Musician and social worker Brett Riches runs a music class for adolescent boys dealing with the loss of a parent. Brett believes music can help young people express their grief without diminishing it with words. By learning how to create music, they can use it to distract or boost them when they’re feeling sad.
On the wall in the classroom is a chart that states why each boy is there. Some of it reads: ‘Dad, Peter. Heart disease, nobody knew about it. He had a heart attack. 2012 … Mum, Carrie. Died 2011. Breast cancer. She died at home.’
The boys are encouraged to say a few words about how they feel and they do so with moving honesty, likening their grief to ‘a train on a winding track’, and ‘as if you’re taken to the edge’. Brett then turns the words into lyrics, while the boys play percussion and together they work out a melody.
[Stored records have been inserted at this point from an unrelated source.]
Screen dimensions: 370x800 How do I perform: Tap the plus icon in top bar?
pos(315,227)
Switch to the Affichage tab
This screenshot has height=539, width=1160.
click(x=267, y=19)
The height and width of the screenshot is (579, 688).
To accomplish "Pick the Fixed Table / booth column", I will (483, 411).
Psychotherapist Philippa Perry believes children need to be put in a place where they can be open with their grief so as not to feel paralysed and alone.
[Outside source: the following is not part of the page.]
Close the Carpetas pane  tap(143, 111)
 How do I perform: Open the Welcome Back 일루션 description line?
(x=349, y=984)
Similarly, counsellor Gaby Eirew believes everyone needs an outlet for grief and, as public mourning has gradually faded from community life, that outlet is becoming increasingly difficult to find. Bereavement is complex today, he says, because of “the erosion of public mourning rituals since the first world war”. He adds: “Mourning was initially defined as a public duty, but it’s become an individual work of grief, where you have to do the work yourself.”